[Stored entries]
◇ ◇ ◇ ◇ ◇ ◇ ◇
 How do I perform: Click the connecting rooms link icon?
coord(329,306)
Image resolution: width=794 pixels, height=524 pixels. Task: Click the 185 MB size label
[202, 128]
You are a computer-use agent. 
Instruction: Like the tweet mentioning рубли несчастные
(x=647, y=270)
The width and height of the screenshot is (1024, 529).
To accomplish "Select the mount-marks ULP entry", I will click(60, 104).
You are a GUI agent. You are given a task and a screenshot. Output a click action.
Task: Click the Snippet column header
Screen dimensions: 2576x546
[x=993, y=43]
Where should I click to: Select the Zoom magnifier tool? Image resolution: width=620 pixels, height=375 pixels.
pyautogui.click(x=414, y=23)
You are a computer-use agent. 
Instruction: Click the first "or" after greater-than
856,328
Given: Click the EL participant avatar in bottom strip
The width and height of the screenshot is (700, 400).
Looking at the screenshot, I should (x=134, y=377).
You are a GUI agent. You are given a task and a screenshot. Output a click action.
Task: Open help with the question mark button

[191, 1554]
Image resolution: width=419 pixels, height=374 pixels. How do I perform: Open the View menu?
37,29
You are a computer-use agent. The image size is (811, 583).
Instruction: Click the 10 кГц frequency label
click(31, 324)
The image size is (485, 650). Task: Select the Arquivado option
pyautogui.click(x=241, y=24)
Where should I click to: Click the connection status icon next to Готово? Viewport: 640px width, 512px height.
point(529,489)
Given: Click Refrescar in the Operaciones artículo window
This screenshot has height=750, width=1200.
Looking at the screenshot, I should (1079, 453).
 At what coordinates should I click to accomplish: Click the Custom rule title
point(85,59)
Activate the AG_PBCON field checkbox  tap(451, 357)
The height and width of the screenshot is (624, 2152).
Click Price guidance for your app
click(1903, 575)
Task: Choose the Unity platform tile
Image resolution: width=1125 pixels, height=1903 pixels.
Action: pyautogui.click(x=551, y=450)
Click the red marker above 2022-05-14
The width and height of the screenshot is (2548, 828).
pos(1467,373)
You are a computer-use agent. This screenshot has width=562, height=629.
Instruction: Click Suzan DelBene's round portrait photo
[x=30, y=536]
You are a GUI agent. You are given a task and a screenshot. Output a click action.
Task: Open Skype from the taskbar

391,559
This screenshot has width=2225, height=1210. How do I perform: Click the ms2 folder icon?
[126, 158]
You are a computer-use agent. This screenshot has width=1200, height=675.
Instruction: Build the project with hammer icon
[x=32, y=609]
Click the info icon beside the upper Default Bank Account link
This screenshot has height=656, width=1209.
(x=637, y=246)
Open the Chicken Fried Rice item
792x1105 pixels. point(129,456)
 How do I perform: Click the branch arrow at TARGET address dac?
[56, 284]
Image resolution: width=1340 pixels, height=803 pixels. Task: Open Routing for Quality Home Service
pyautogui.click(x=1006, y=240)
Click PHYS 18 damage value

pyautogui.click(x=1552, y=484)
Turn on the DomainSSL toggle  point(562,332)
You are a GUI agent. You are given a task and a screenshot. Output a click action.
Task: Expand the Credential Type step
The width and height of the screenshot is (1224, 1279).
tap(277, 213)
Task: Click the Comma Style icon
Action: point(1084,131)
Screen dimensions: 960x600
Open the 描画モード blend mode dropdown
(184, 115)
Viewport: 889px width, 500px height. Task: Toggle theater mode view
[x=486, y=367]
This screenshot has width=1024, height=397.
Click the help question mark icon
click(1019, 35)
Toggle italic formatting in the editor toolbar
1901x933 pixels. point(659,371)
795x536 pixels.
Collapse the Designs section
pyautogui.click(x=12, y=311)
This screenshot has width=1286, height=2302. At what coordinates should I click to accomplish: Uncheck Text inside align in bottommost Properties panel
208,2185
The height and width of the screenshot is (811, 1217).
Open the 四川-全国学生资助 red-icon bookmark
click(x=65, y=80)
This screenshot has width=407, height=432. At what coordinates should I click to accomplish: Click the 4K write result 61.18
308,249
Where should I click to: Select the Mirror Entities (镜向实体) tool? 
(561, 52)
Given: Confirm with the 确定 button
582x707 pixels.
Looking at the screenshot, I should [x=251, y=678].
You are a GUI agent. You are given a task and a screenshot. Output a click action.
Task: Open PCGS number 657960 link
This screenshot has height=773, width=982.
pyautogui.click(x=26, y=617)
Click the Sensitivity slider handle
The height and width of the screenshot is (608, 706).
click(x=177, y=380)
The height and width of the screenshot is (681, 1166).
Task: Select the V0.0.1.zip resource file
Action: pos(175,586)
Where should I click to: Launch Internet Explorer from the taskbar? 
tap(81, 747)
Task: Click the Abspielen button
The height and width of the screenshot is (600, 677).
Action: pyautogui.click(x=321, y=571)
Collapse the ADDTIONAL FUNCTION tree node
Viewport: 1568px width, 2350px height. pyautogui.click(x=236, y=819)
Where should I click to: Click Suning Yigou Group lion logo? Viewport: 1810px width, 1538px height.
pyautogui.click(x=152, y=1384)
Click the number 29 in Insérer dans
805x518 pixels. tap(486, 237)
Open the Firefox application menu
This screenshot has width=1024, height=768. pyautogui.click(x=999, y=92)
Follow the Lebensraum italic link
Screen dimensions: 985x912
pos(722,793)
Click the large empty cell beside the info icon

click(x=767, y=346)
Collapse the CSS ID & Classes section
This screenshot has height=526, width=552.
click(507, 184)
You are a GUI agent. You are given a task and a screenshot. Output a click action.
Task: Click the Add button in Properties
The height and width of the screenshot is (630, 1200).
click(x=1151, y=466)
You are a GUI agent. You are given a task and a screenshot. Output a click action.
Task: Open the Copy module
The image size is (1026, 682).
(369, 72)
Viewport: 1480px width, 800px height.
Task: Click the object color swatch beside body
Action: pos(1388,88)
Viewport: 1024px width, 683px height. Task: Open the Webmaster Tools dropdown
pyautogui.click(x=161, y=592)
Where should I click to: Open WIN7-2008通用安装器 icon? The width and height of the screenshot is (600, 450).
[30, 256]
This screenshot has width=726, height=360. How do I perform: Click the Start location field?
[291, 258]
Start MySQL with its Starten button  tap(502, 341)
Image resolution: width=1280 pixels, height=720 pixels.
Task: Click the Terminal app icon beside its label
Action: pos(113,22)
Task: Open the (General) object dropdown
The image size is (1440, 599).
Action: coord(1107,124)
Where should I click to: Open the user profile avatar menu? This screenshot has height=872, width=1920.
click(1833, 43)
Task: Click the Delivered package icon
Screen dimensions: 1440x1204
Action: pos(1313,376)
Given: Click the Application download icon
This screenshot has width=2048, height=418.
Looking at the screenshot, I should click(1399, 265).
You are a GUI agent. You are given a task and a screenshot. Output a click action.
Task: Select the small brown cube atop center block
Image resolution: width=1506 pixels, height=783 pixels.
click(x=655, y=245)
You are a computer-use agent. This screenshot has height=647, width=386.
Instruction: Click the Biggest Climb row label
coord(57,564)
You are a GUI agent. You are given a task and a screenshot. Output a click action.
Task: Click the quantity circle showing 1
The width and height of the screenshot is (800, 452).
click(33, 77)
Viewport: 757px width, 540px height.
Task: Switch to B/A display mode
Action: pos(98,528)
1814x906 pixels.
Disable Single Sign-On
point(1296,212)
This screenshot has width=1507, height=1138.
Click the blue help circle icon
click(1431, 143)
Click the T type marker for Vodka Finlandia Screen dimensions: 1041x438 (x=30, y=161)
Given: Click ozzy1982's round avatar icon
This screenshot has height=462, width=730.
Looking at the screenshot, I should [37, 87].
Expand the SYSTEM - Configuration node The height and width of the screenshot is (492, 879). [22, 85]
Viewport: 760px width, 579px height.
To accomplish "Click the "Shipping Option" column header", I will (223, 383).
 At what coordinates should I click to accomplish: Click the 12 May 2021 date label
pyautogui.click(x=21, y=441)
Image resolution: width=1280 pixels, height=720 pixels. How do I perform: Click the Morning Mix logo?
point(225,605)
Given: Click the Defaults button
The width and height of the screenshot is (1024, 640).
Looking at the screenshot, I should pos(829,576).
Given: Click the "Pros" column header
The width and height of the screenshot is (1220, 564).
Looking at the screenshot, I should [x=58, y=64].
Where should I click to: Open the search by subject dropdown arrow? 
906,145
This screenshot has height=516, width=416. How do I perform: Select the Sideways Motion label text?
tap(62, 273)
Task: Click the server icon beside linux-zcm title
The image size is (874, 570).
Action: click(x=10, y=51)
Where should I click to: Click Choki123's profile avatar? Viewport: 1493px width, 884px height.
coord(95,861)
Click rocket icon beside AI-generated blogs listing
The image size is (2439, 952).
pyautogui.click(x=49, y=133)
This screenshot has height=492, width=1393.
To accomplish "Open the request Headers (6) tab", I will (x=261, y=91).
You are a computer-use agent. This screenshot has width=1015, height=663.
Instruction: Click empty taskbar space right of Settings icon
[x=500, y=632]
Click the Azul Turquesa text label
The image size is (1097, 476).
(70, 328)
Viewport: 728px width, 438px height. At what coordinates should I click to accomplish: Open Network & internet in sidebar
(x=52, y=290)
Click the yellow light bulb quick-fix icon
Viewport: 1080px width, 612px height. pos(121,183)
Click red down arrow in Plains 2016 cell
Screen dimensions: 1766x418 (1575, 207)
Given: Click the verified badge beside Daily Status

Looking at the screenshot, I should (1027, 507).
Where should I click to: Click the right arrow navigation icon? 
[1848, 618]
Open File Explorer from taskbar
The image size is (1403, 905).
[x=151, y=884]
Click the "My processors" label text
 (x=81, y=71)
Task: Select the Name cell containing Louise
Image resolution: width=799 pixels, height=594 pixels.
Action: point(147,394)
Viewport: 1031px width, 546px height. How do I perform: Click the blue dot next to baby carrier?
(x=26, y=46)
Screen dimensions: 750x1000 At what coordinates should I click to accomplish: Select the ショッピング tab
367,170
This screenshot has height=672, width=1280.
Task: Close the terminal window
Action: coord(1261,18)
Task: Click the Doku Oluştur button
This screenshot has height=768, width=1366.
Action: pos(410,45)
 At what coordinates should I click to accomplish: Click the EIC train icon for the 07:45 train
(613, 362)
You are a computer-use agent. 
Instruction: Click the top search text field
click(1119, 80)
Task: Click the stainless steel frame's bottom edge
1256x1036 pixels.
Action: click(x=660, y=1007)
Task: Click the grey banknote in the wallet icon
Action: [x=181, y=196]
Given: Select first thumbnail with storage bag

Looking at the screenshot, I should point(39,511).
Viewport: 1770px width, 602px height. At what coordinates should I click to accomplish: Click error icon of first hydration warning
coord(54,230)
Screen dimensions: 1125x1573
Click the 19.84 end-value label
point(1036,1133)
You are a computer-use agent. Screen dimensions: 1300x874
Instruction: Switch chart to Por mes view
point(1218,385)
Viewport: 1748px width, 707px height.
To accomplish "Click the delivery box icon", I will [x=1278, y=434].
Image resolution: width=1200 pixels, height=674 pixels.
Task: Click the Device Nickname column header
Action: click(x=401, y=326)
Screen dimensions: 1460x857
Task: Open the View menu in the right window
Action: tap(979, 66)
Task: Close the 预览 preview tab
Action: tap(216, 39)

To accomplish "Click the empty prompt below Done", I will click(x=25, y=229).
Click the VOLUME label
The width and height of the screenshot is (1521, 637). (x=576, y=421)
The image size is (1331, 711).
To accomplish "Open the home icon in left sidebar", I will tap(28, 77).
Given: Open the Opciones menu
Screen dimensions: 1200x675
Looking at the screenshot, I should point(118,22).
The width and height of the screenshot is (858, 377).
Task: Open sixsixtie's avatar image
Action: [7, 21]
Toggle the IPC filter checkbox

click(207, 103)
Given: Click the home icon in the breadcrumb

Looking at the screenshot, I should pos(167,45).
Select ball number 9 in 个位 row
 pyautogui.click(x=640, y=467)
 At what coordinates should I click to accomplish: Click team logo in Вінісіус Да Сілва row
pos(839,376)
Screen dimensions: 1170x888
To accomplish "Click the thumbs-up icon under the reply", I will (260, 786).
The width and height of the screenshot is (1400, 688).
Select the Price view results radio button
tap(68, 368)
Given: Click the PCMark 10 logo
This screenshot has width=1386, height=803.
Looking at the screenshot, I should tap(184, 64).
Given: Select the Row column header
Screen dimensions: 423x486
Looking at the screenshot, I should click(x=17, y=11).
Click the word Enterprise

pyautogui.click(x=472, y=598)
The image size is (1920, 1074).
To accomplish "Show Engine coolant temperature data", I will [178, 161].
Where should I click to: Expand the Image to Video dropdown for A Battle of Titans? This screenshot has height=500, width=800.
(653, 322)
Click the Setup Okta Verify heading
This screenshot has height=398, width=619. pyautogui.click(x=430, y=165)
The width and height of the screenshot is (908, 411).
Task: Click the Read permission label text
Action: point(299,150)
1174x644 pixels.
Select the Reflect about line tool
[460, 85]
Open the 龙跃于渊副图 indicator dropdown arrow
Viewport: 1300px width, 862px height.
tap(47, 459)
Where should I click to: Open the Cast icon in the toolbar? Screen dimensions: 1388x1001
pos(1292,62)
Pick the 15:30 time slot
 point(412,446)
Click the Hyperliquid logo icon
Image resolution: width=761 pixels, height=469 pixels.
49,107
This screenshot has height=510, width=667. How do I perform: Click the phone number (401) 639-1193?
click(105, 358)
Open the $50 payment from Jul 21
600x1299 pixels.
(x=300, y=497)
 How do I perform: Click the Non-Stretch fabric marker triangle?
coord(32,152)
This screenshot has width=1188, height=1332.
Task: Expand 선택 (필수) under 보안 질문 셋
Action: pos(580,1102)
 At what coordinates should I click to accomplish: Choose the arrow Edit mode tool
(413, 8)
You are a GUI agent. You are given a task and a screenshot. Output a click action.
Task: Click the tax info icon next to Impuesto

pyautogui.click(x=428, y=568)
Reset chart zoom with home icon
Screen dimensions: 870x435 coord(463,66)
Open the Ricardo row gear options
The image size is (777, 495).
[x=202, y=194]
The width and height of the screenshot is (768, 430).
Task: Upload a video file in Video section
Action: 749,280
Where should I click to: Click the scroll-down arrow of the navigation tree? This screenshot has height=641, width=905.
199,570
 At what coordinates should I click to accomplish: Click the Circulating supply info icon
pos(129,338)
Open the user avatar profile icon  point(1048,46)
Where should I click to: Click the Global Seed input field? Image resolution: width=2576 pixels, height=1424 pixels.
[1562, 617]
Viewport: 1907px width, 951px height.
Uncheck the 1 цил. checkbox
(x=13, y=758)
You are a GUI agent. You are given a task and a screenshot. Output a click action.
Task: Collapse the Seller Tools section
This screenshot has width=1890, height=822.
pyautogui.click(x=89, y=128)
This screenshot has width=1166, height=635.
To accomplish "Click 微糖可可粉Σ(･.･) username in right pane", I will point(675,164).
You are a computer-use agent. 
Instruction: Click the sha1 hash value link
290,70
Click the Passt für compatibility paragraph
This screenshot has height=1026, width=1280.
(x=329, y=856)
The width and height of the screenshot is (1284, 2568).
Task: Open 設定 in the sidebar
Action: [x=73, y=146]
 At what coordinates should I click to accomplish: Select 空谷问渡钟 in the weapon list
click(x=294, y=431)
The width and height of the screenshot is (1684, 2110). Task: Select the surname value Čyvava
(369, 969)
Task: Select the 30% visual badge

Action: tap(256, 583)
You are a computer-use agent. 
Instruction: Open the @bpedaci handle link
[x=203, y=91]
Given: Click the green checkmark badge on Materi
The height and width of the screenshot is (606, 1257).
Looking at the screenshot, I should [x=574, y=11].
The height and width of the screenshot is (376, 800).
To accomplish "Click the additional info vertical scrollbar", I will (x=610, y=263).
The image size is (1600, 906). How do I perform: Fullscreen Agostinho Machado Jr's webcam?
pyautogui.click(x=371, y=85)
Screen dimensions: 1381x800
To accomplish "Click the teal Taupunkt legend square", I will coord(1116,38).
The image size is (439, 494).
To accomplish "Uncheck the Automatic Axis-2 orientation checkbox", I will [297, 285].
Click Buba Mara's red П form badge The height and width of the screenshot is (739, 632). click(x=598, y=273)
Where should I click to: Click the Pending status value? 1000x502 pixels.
◇ ◇ ◇ ◇ ◇ ◇ ◇
**Assigned task**: The first line of the records and every line down to the line with "has width=562, height=629." must be quoted exactly; leave out all else.

**Expected answer**:
 How do I perform: Click the connecting rooms link icon?
coord(329,306)
Image resolution: width=794 pixels, height=524 pixels. Task: Click the 185 MB size label
[202, 128]
You are a computer-use agent. 
Instruction: Like the tweet mentioning рубли несчастные
(x=647, y=270)
The width and height of the screenshot is (1024, 529).
To accomplish "Select the mount-marks ULP entry", I will click(60, 104).
You are a GUI agent. You are given a task and a screenshot. Output a click action.
Task: Click the Snippet column header
Screen dimensions: 2576x546
[x=993, y=43]
Where should I click to: Select the Zoom magnifier tool? Image resolution: width=620 pixels, height=375 pixels.
pyautogui.click(x=414, y=23)
You are a computer-use agent. 
Instruction: Click the first "or" after greater-than
856,328
Given: Click the EL participant avatar in bottom strip
The width and height of the screenshot is (700, 400).
Looking at the screenshot, I should (x=134, y=377).
You are a GUI agent. You are given a task and a screenshot. Output a click action.
Task: Open help with the question mark button

[191, 1554]
Image resolution: width=419 pixels, height=374 pixels. How do I perform: Open the View menu?
37,29
You are a computer-use agent. The image size is (811, 583).
Instruction: Click the 10 кГц frequency label
click(31, 324)
The image size is (485, 650). Task: Select the Arquivado option
pyautogui.click(x=241, y=24)
Where should I click to: Click the connection status icon next to Готово? Viewport: 640px width, 512px height.
point(529,489)
Given: Click Refrescar in the Operaciones artículo window
This screenshot has height=750, width=1200.
Looking at the screenshot, I should (1079, 453).
 At what coordinates should I click to accomplish: Click the Custom rule title
point(85,59)
Activate the AG_PBCON field checkbox  tap(451, 357)
The height and width of the screenshot is (624, 2152).
Click Price guidance for your app
click(1903, 575)
Task: Choose the Unity platform tile
Image resolution: width=1125 pixels, height=1903 pixels.
Action: pyautogui.click(x=551, y=450)
Click the red marker above 2022-05-14
The width and height of the screenshot is (2548, 828).
pos(1467,373)
You are a computer-use agent. This screenshot has width=562, height=629.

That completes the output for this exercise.